Lesson 1 of 12
Course Welcome — From Beginner to Acute Practitioner
What the course adds beyond the beginner course, and what 'acute practice' covers in a home or community context.
Welcome to the intermediate homeopathy course. By the end of the twelfth lesson, you will have taken at least three real acute cases (on yourself or close family), chosen remedies for them with documented reasoning, and tracked whether your chosen remedies acted as expected.
The scope of acute practice Acute means recent-onset, time-limited, self-resolving with appropriate support — a cold, a flu, a household fever, a stomach upset, a sore throat, a minor injury, a brief acute anxiety, a teething episode in a small child. Acute homeopathy operates on these. The remedy is given, the body responds, the situation resolves, and the work is done within hours or days.
Chronic practice — a persistent skin condition, a longstanding mood pattern, a recurring digestive issue, an autoimmune presentation — is a different skill set with different timeframes and different remedy selection criteria. It is also professional territory. Home practitioners and intermediate students can do real, useful acute work; chronic work belongs with credentialed practitioners.
This course is acute work.
What changes at the intermediate tier Beginner acute homeopathy looks like: "she has a runny nose and is tearful and wants company, that sounds like Pulsatilla, give a 30C dose, see if it helps." Sometimes that works. When it does not work, the beginner is stuck — the next move is unclear.
Intermediate acute homeopathy looks like: "she has a runny nose; the discharge is thick yellow-green, worse when she lies down, better outdoors; she is tearful and wants company; her thirst is markedly reduced; her cheeks are pale. These modalities — better outdoors, worse lying down, no thirst — fit Pulsatilla strongly. Pulsatilla 30C, single dose, observe over four to six hours. If no clear shift in mood or discharge within that window, reconsider — the alternative remedies for thick yellow discharge are Kali bichromicum, Hepar sulphuris, and Mercurius vivus, and the modalities will help distinguish them."
The intermediate practitioner sees the same case, asks for modalities the beginner did not ask for, has a documented reason for the choice, and has a plan for what to do next if the first remedy does not act.
Where this course fits in the DSHEA frame You are not diagnosing or treating disease. You are recommending homeopathic preparations for the temporary support of self-limiting conditions in family and household settings. The legal language and the practical reality both work: homeopathy at acute home dose levels has an excellent safety record, has been used for two centuries in family practice, and lives within the supportive-home-care lane regardless of where one personally believes the mechanism comes from.
When situations move beyond acute home care — a fever in a young child that does not respond within hours, any acute pain that is severe or persistent, any acute symptom that is "different" from previous episodes, any presentation with the constellation of unexplained weight loss, fatigue, and night sweats — refer to conventional medical care promptly. Homeopathy at home is one tool in a household toolkit. It is not a substitute for emergency care or for diagnostic workup of unexplained symptoms.

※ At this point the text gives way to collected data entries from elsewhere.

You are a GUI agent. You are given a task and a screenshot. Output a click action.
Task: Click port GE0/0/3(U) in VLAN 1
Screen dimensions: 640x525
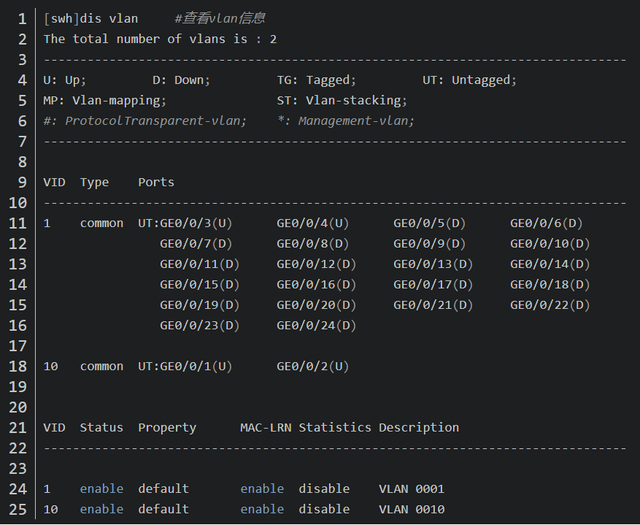click(196, 223)
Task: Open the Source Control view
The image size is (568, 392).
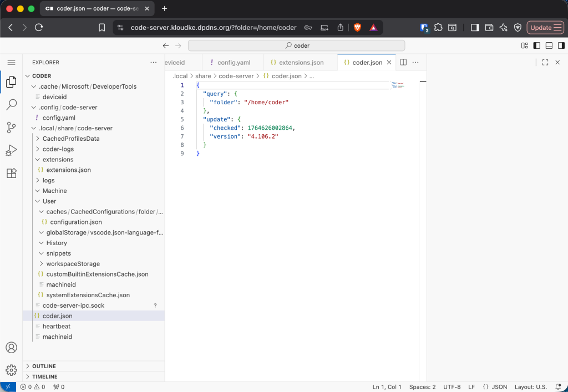Action: pos(12,127)
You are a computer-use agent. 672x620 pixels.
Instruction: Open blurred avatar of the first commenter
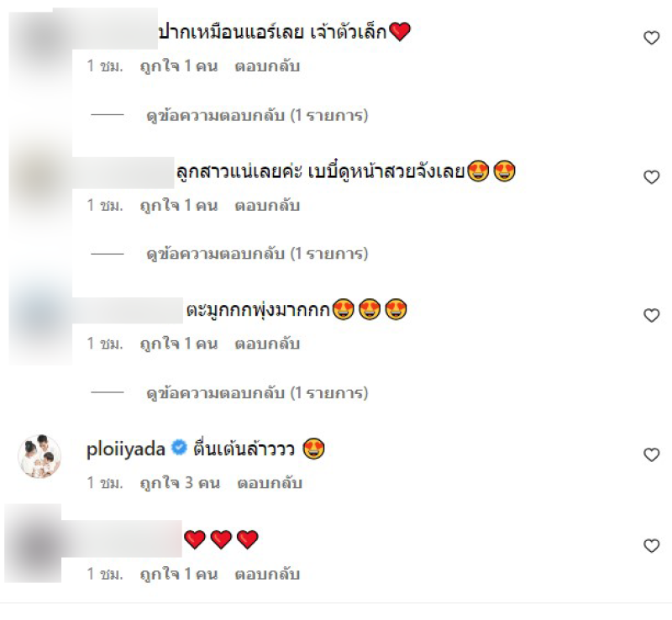tap(40, 51)
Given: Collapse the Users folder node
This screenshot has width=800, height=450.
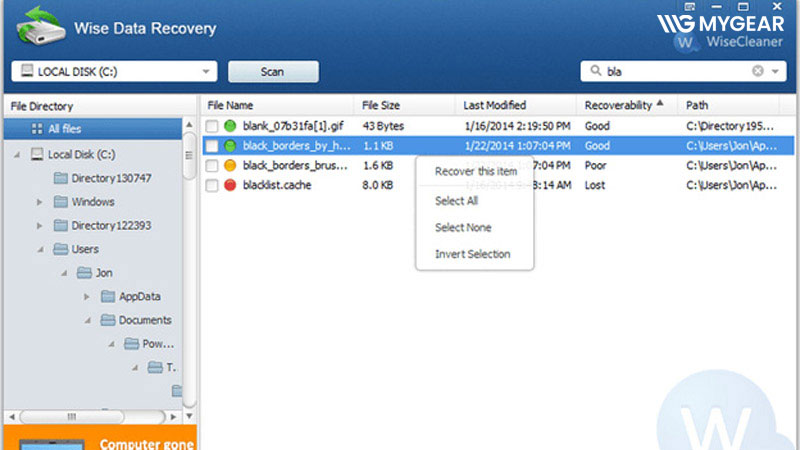Looking at the screenshot, I should coord(40,250).
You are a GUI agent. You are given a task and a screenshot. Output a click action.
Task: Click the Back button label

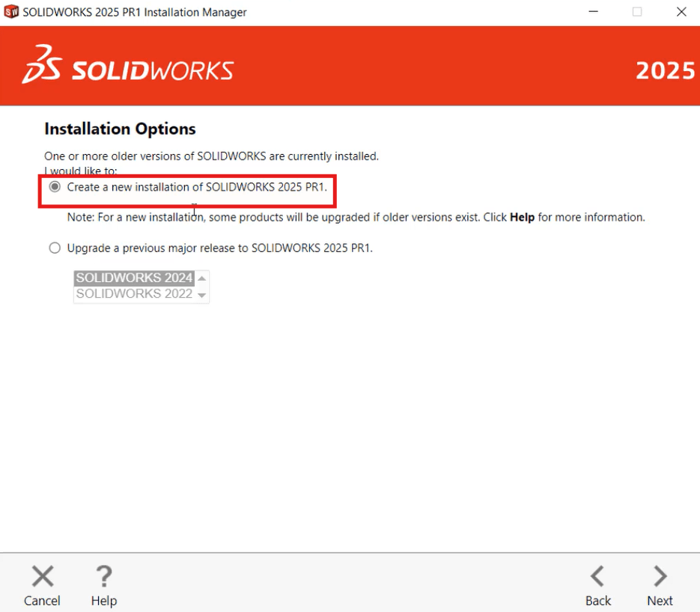[x=597, y=600]
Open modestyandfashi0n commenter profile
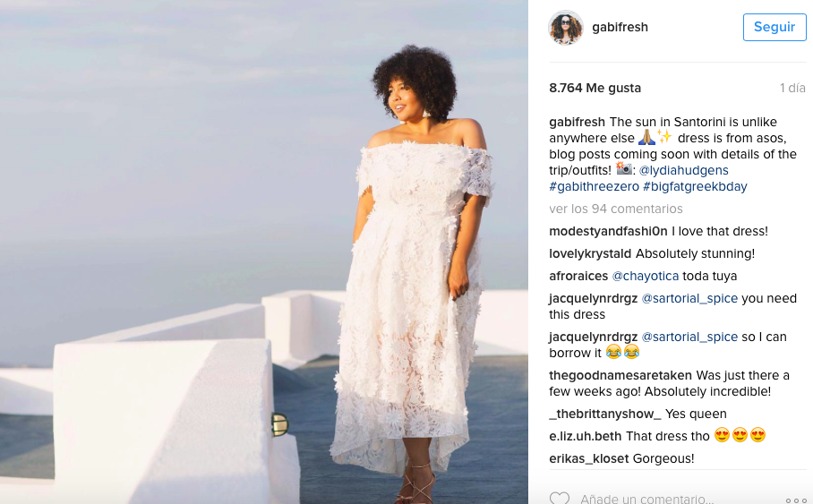813x504 pixels. pos(608,231)
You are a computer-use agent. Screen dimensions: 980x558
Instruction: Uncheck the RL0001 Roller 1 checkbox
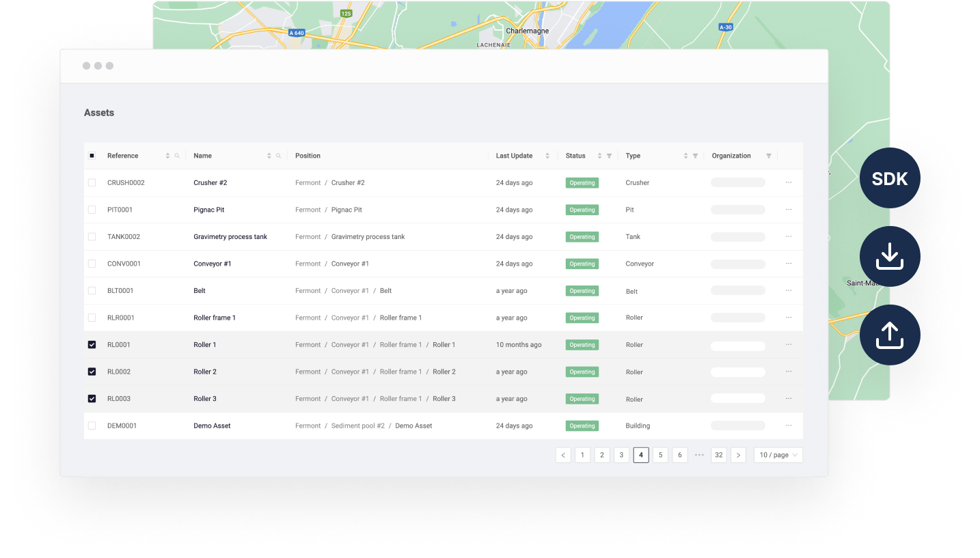click(x=92, y=345)
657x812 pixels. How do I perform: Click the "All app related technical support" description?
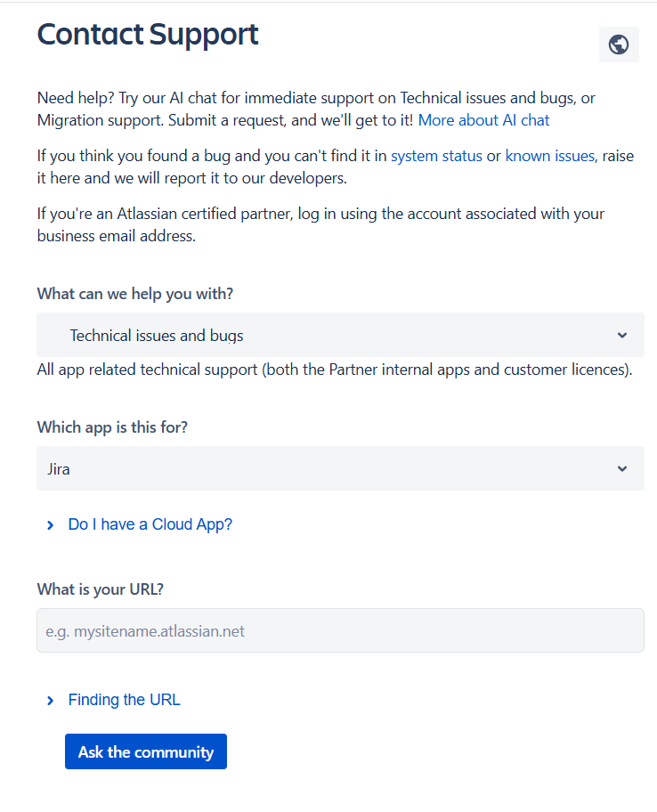click(x=335, y=369)
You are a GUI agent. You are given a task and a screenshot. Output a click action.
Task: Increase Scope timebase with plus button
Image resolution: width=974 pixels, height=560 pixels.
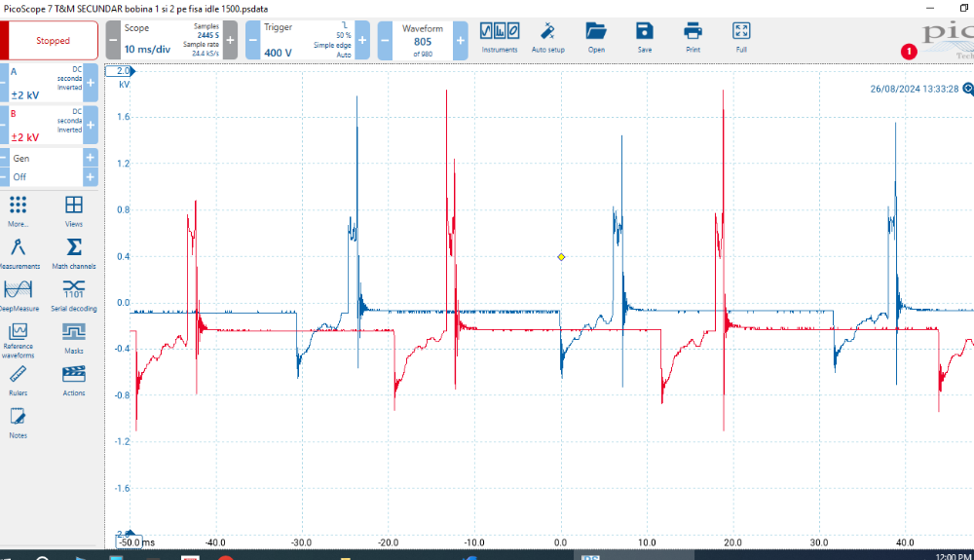[x=230, y=41]
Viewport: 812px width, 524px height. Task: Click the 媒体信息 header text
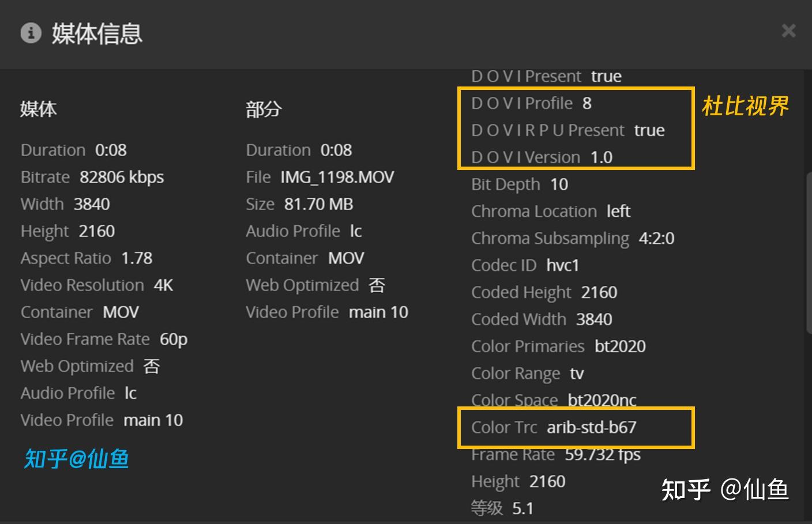tap(97, 34)
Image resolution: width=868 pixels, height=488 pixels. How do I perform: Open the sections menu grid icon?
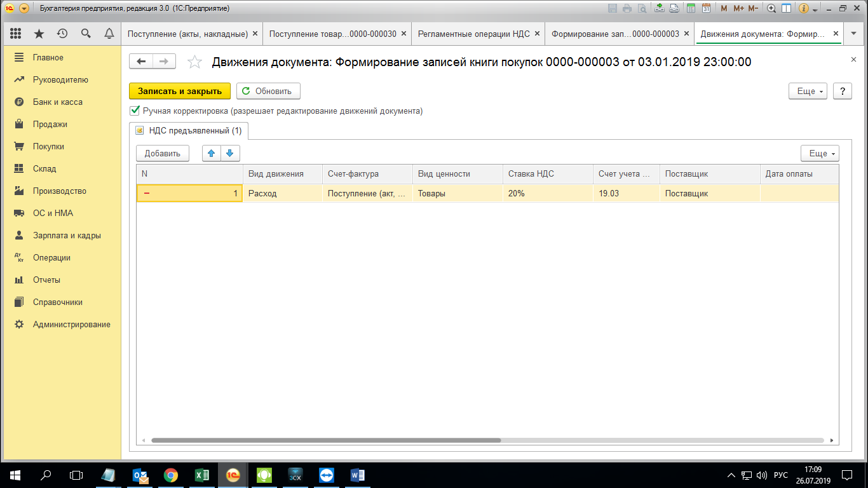tap(16, 34)
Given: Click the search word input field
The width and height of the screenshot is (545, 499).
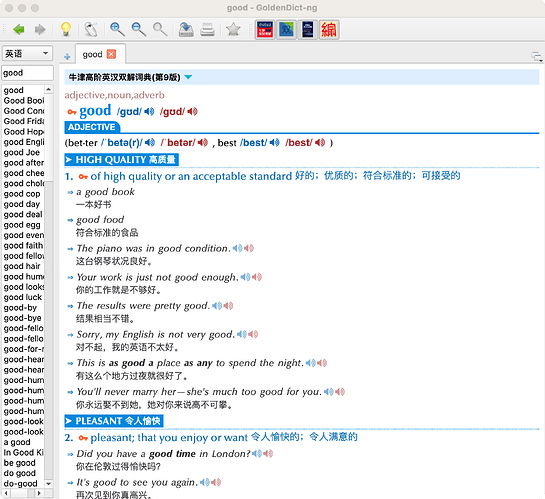Looking at the screenshot, I should pos(27,73).
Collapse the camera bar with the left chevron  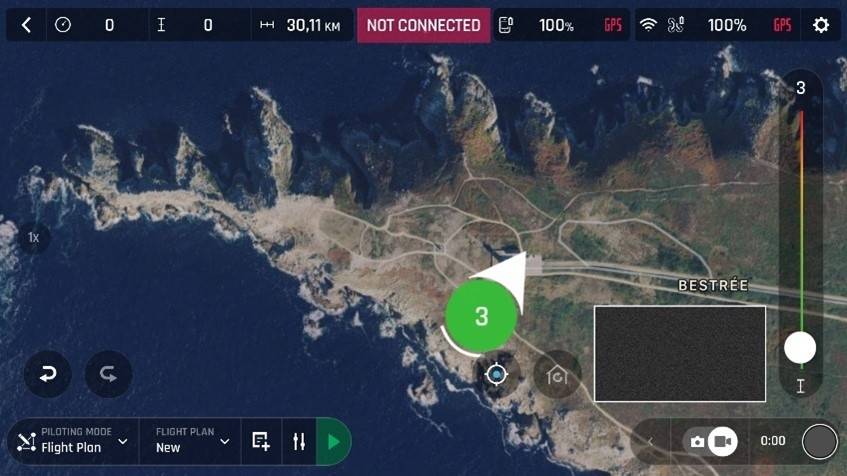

Materials for the course A basic 30C acute kit. The recommended starter kit for this course contains: Aconitum napellus, Apis mellifica, Arnica montana, Arsenicum album, Belladonna, Bryonia alba, Chamomilla, Ferrum phosphoricum, Gelsemium sempervirens, Hepar sulphuris, Hypericum perforatum, Ignatia amara, Ipecacuanha, Kali bichromicum, Ledum palustre, Mercurius vivus, Nux vomica, Pulsatilla nigricans, Rhus toxicodendron, Ruta graveolens. Twenty remedies, all in 30C potency, available pre-packaged from major homeopathic pharmacies.
A case-taking notebook. We will introduce a structured intake form in lesson three.
Access to a working materia medica. The Murphy *Lotus Materia Medica* is a clean readable reference for case-taking work. Boericke's *Pocket Manual* is the classic compact reference. For deeper work, Vermeulen's *Synoptic Materia Medica* is excellent.
Access to a repertory (we cover repertory use in the companion course). For now, a simple paper repertory like Boericke at the back of the *Pocket Manual* is sufficient.
What this course does not cover This is acute work only. Chronic case-taking, the constitutional remedy concept, miasms, the polychrest survey across the chronic remedies, and chronic case management are not in scope here. The companion course, *Reading the Kent Repertory in Practice*, gives you the repertory skill that supports both acute and chronic work, but the chronic-case skill set itself is a separate longer training.
This course also does not cover the philosophical-historical questions about homeopathic mechanism. You can be a good acute practitioner regardless of where you land on those questions. The work is the work.